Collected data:
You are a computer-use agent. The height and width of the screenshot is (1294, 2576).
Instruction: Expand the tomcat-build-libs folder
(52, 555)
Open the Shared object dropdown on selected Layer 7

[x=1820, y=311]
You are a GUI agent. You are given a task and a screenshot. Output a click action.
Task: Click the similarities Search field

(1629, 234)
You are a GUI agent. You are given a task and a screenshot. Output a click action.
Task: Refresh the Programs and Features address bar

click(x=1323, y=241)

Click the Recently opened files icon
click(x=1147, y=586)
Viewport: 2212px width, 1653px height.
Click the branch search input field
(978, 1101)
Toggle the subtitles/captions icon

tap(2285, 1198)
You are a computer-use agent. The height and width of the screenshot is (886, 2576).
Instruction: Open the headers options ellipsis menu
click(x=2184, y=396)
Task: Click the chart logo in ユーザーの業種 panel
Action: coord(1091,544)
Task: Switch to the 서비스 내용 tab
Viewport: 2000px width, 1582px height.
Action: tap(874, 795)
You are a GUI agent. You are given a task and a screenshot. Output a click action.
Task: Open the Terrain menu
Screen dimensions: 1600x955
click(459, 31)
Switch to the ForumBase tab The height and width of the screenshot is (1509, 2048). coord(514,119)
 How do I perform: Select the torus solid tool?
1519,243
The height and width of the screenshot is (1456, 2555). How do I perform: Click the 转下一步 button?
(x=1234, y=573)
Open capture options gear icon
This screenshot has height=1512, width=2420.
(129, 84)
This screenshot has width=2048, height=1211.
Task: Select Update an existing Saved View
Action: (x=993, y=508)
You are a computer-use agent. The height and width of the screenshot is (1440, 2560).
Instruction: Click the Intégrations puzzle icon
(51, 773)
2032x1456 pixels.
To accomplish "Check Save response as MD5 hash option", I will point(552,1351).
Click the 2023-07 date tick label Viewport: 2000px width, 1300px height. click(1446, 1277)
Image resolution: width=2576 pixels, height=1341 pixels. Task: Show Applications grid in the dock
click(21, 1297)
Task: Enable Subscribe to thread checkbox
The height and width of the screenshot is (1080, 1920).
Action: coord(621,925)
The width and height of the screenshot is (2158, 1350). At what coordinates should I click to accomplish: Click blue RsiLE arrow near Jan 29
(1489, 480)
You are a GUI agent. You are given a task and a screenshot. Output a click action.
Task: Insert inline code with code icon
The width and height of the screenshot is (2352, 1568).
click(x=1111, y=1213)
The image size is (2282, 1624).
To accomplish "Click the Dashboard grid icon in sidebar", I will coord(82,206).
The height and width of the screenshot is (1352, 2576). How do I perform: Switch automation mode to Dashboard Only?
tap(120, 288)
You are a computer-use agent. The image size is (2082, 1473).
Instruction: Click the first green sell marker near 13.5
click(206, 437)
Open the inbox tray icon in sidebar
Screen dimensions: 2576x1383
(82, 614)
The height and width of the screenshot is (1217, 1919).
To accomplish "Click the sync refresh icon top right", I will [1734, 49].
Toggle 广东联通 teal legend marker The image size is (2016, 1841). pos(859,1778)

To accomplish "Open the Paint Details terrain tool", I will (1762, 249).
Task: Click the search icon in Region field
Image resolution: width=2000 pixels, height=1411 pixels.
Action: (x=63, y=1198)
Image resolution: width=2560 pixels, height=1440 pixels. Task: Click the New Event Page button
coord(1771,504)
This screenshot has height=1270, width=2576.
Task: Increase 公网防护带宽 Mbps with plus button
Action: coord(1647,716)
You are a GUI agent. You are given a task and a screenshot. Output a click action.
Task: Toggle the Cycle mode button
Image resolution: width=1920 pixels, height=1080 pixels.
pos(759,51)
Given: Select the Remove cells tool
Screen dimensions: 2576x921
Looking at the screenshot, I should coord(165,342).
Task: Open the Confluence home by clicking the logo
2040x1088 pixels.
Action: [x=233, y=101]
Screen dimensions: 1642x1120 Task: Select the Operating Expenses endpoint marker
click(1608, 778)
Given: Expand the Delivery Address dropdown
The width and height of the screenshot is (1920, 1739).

§ About this task: In full and word for word, output the entries.

§ Result:
You are a computer-use agent. The height and width of the screenshot is (1294, 2576).
Instruction: Expand the tomcat-build-libs folder
(52, 555)
Open the Shared object dropdown on selected Layer 7

[x=1820, y=311]
You are a GUI agent. You are given a task and a screenshot. Output a click action.
Task: Click the similarities Search field

(1629, 234)
You are a GUI agent. You are given a task and a screenshot. Output a click action.
Task: Refresh the Programs and Features address bar

click(x=1323, y=241)

Click the Recently opened files icon
click(x=1147, y=586)
Viewport: 2212px width, 1653px height.
Click the branch search input field
(978, 1101)
Toggle the subtitles/captions icon

tap(2285, 1198)
You are a computer-use agent. The height and width of the screenshot is (886, 2576).
Instruction: Open the headers options ellipsis menu
click(x=2184, y=396)
Task: Click the chart logo in ユーザーの業種 panel
Action: coord(1091,544)
Task: Switch to the 서비스 내용 tab
Viewport: 2000px width, 1582px height.
Action: tap(874, 795)
You are a GUI agent. You are given a task and a screenshot. Output a click action.
Task: Open the Terrain menu
Screen dimensions: 1600x955
click(459, 31)
Switch to the ForumBase tab The height and width of the screenshot is (1509, 2048). coord(514,119)
 How do I perform: Select the torus solid tool?
1519,243
The height and width of the screenshot is (1456, 2555). How do I perform: Click the 转下一步 button?
(x=1234, y=573)
Open capture options gear icon
This screenshot has height=1512, width=2420.
(129, 84)
This screenshot has width=2048, height=1211.
Task: Select Update an existing Saved View
Action: (x=993, y=508)
You are a computer-use agent. The height and width of the screenshot is (1440, 2560).
Instruction: Click the Intégrations puzzle icon
(51, 773)
2032x1456 pixels.
To accomplish "Check Save response as MD5 hash option", I will point(552,1351).
Click the 2023-07 date tick label Viewport: 2000px width, 1300px height. click(1446, 1277)
Image resolution: width=2576 pixels, height=1341 pixels. Task: Show Applications grid in the dock
click(21, 1297)
Task: Enable Subscribe to thread checkbox
The height and width of the screenshot is (1080, 1920).
Action: coord(621,925)
The width and height of the screenshot is (2158, 1350). At what coordinates should I click to accomplish: Click blue RsiLE arrow near Jan 29
(1489, 480)
You are a GUI agent. You are given a task and a screenshot. Output a click action.
Task: Insert inline code with code icon
The width and height of the screenshot is (2352, 1568).
click(x=1111, y=1213)
The image size is (2282, 1624).
To accomplish "Click the Dashboard grid icon in sidebar", I will coord(82,206).
The height and width of the screenshot is (1352, 2576). How do I perform: Switch automation mode to Dashboard Only?
tap(120, 288)
You are a computer-use agent. The image size is (2082, 1473).
Instruction: Click the first green sell marker near 13.5
click(206, 437)
Open the inbox tray icon in sidebar
Screen dimensions: 2576x1383
(82, 614)
The height and width of the screenshot is (1217, 1919).
To accomplish "Click the sync refresh icon top right", I will [1734, 49].
Toggle 广东联通 teal legend marker The image size is (2016, 1841). pos(859,1778)

To accomplish "Open the Paint Details terrain tool", I will (1762, 249).
Task: Click the search icon in Region field
Image resolution: width=2000 pixels, height=1411 pixels.
Action: (x=63, y=1198)
Image resolution: width=2560 pixels, height=1440 pixels. Task: Click the New Event Page button
coord(1771,504)
This screenshot has height=1270, width=2576.
Task: Increase 公网防护带宽 Mbps with plus button
Action: coord(1647,716)
You are a GUI agent. You are given a task and a screenshot. Output a click action.
Task: Toggle the Cycle mode button
Image resolution: width=1920 pixels, height=1080 pixels.
pos(759,51)
Given: Select the Remove cells tool
Screen dimensions: 2576x921
Looking at the screenshot, I should coord(165,342).
Task: Open the Confluence home by clicking the logo
2040x1088 pixels.
Action: [x=233, y=101]
Screen dimensions: 1642x1120 Task: Select the Operating Expenses endpoint marker
click(1608, 778)
Given: Expand the Delivery Address dropdown
The width and height of the screenshot is (1920, 1739).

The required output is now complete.